> [Texto para analizar]:
☆ ☆ ☆ ☆

Jesús Martín Santoyo

Ensoñaciones de un palentino

Jesús Martín Santoyo


Aurelio, memoria de la ciudad

19/05/2024

Una de las ultimas mañanas que pude disfrutar de una cerveza en la terraza del Casino de Palencia, se sentó en mi mesa, tras un leve gesto de aprobación por mi parte, un señor mayor que se ayudaba de un andador para moverse y no encontraba sitio en los abarrotados veladores de la cafetería. Estaba con mi hermana tomando el aperitivo y haciendo tiempo antes de acudir a una cita con antiguos compañeros de bachillerato y celebrar nuestro encuentro anual. 
Se llamaba Aurelio y presentaba múltiples magulladuras en los brazos. «Me caí este fin de semana al bajar las escaleras de mi piso en Santander. No cogí el ascensor y tropecé. ¡Mira qué chapuza!». 
Observé que mi nuevo compañero de mesa padecía un ligero temblor (¿Parkinson?), que le dificultaba trasladar la copa de su bebida hasta la boca. Antes de que pudiera llegar a mantener mi mirada en sus manos, Aurelio me aclaró su debilidad.

☆ ☆ ☆ ☆

> [Enunciado]: Transcribe sin cambios el pasaje del texto para analizar que comienza en las palabras "Observé que mi" y termina después de "aclaró su debilidad.". Las líneas que vienen a continuación son un material independiente del texto.

☆ ☆ ☆ ☆

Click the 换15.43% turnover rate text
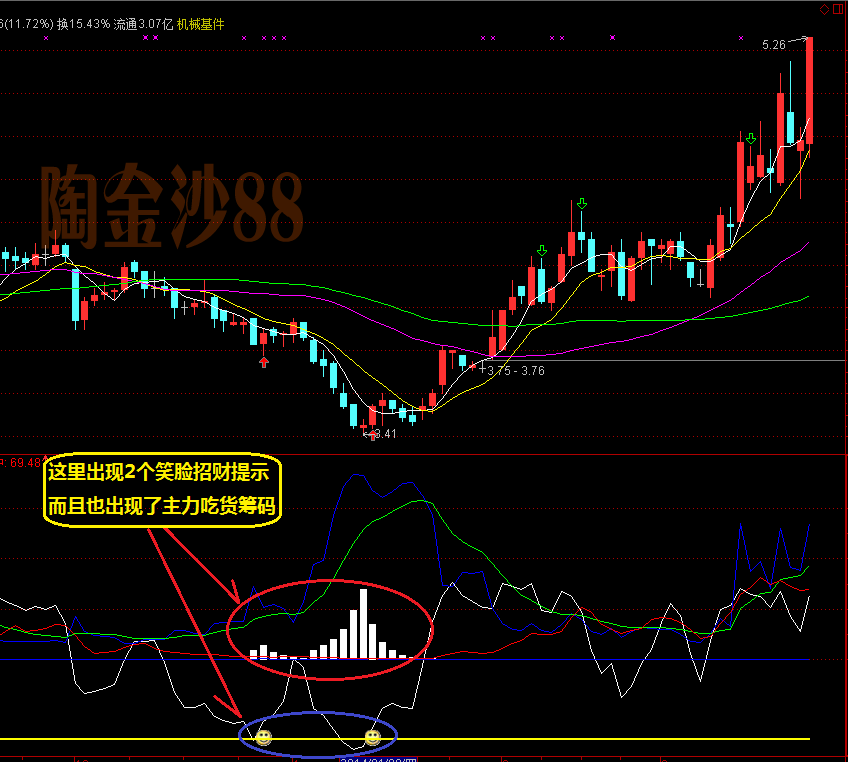This screenshot has width=848, height=762. pyautogui.click(x=83, y=24)
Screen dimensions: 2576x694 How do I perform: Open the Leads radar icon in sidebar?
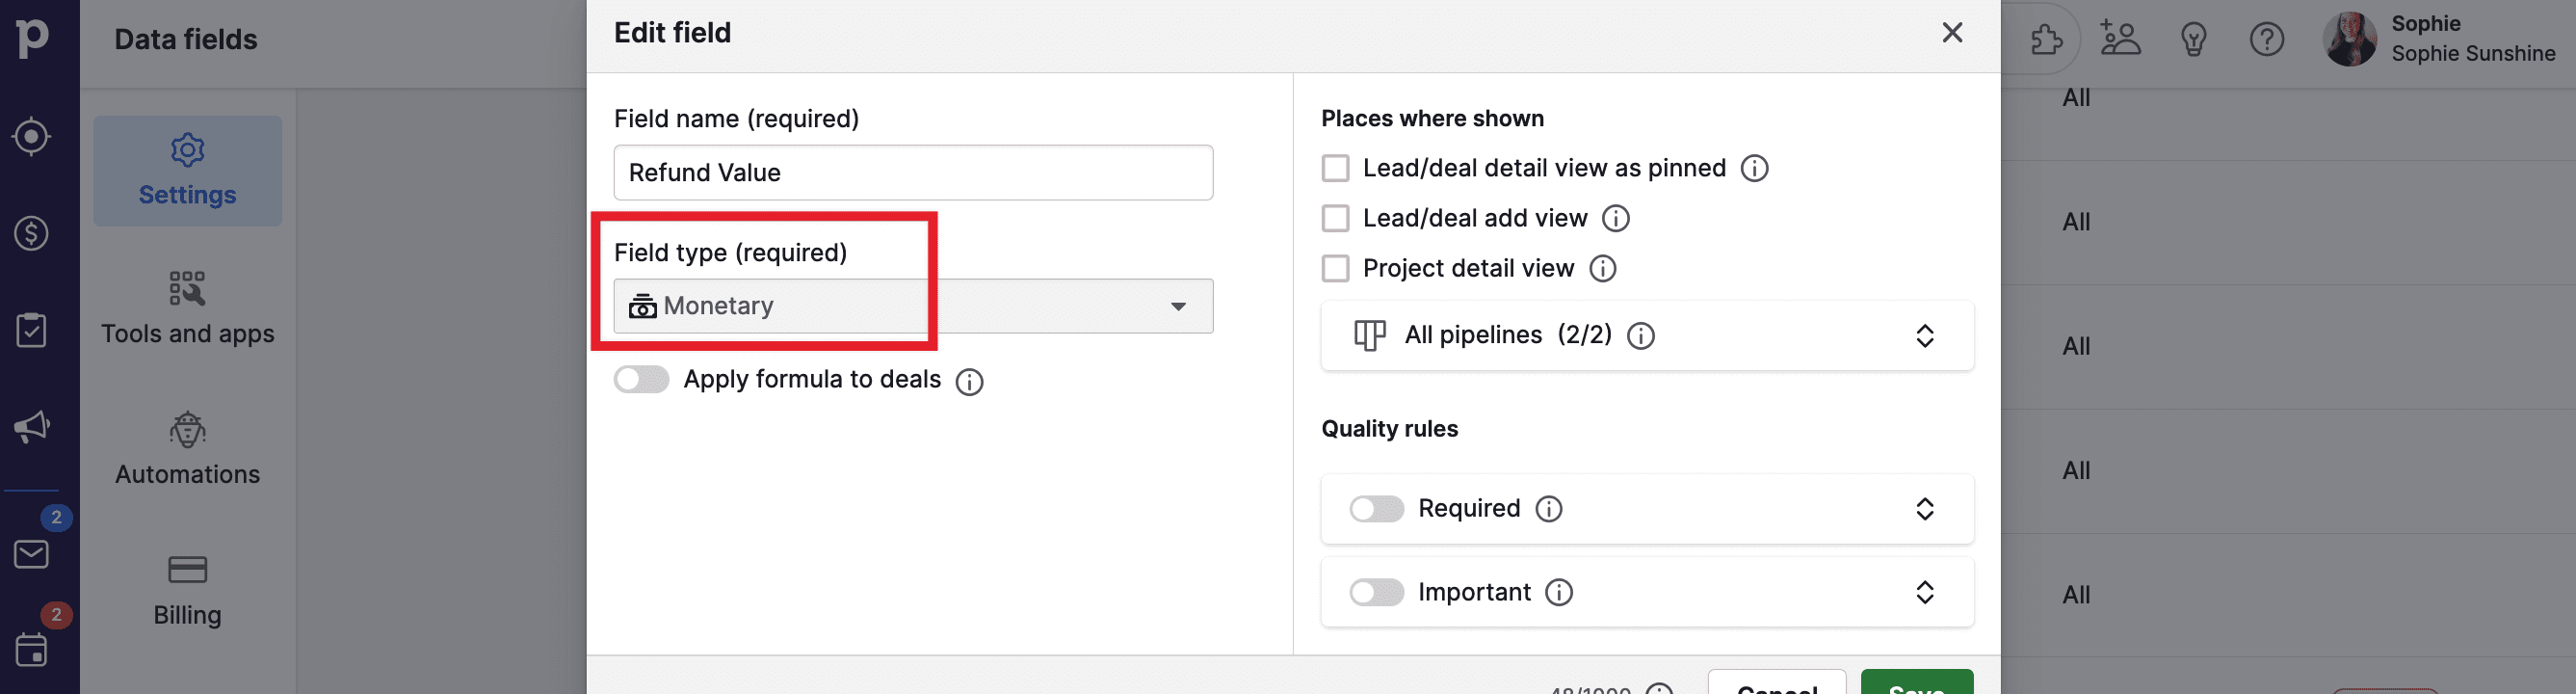[31, 136]
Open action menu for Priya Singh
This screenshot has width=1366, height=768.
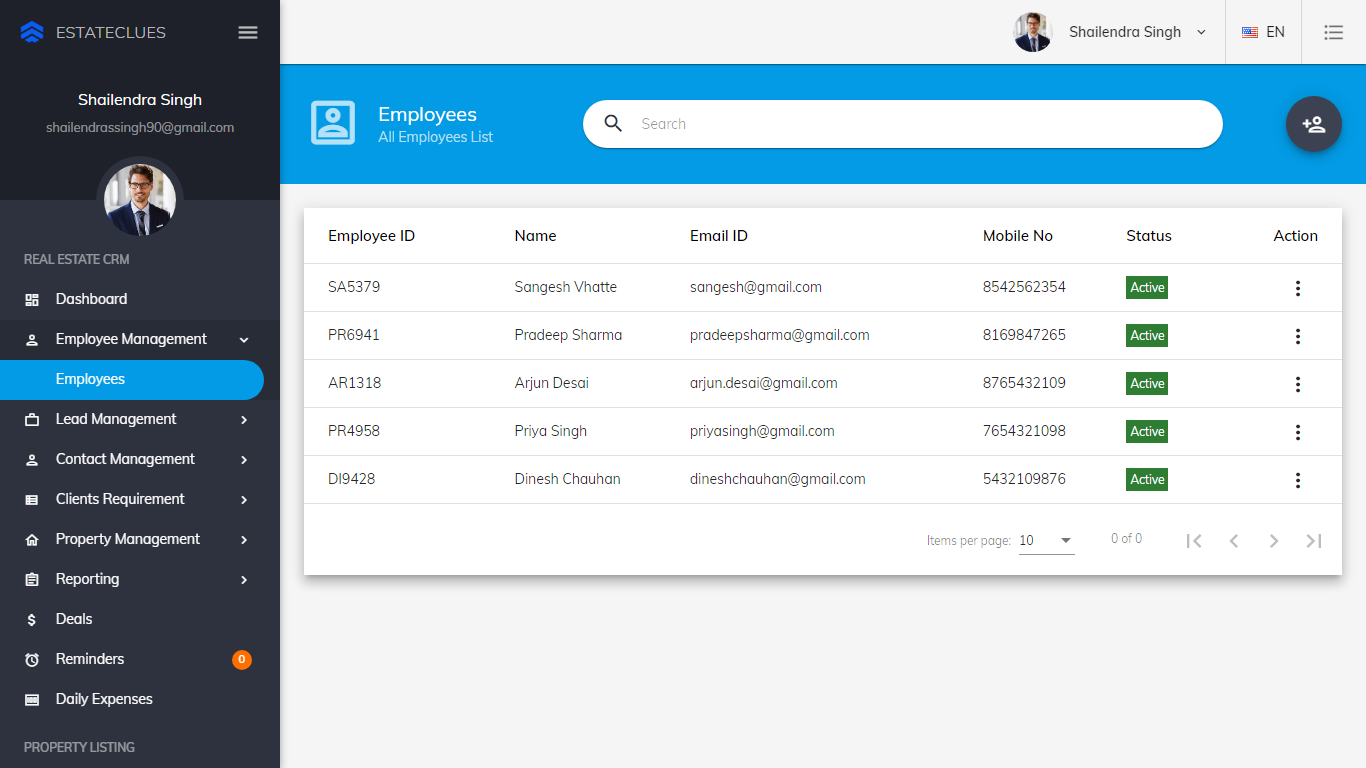(x=1297, y=432)
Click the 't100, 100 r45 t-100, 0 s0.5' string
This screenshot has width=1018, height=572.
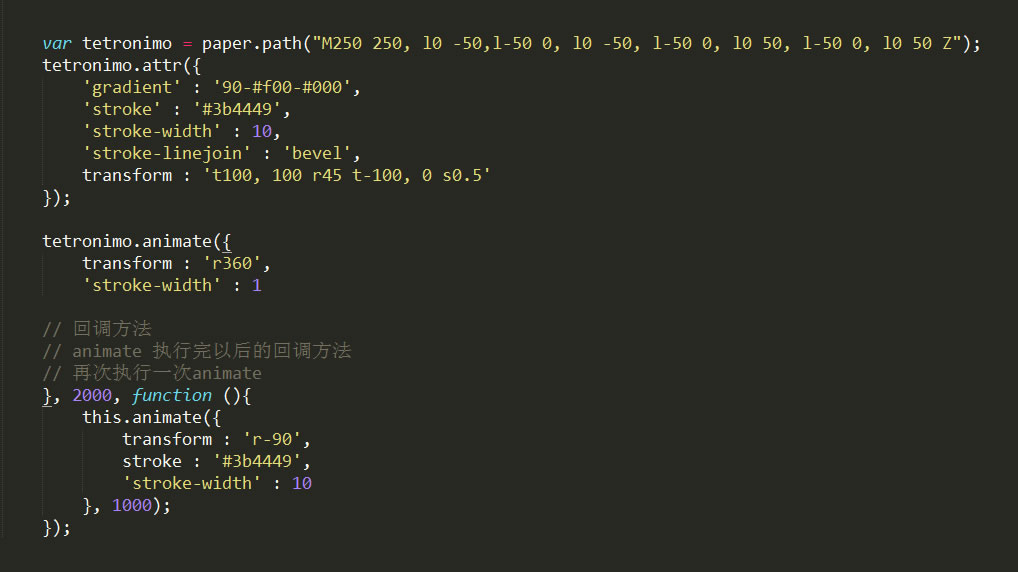tap(347, 175)
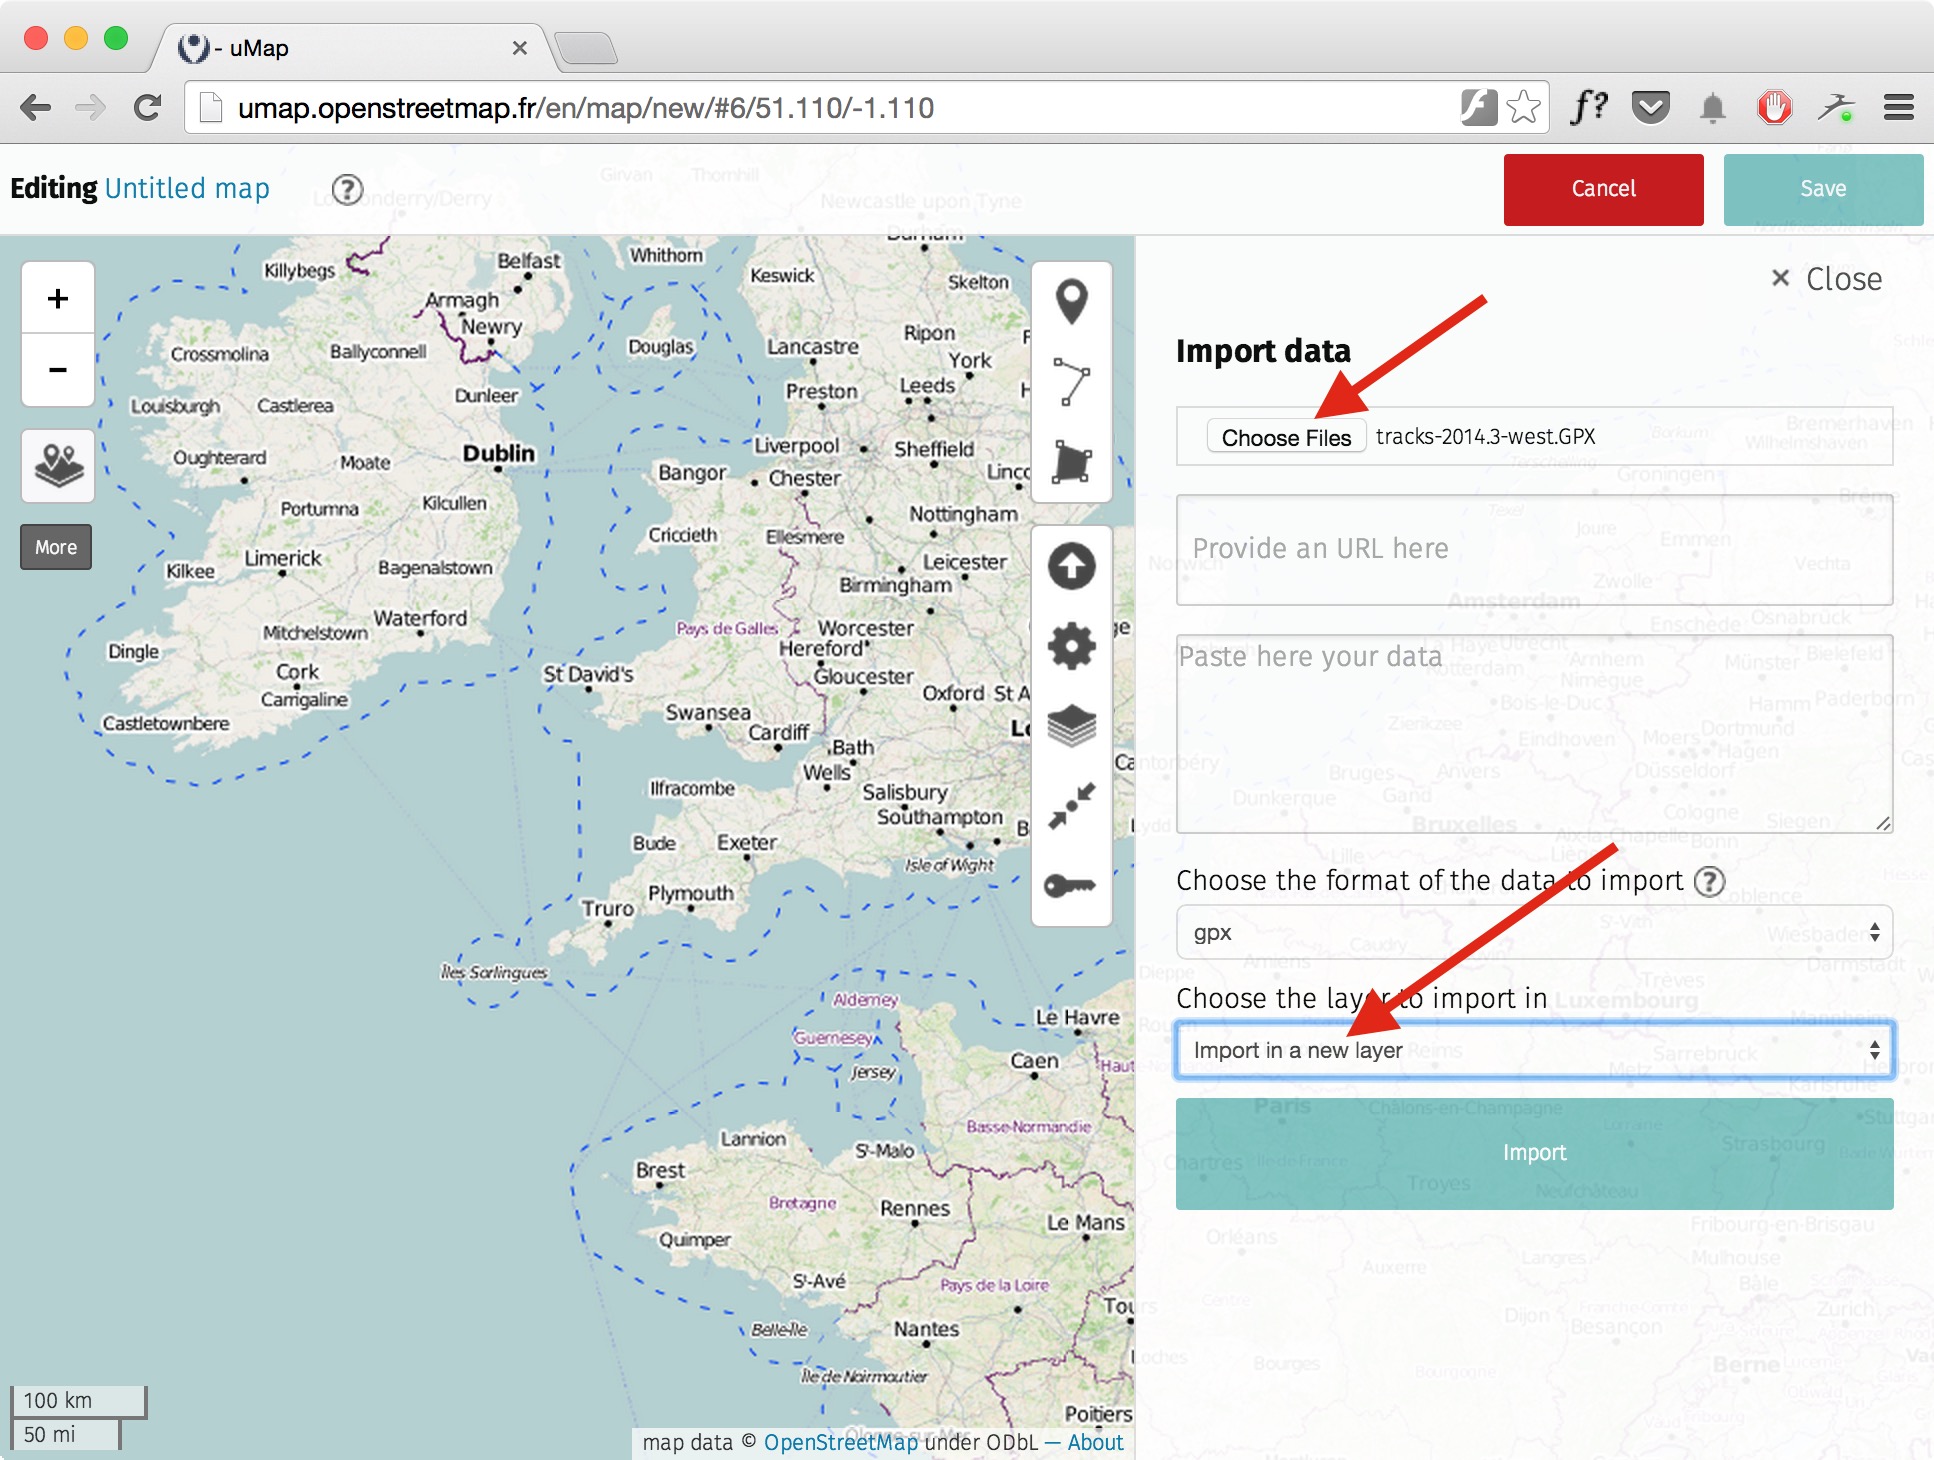This screenshot has width=1934, height=1460.
Task: Zoom out on the map
Action: 58,370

☆ ☆ ☆ ☆

> [Respuesta esperada]:
Observé que mi nuevo compañero de mesa padecía un ligero temblor (¿Parkinson?), que le dificultaba trasladar la copa de su bebida hasta la boca. Antes de que pudiera llegar a mantener mi mirada en sus manos, Aurelio me aclaró su debilidad.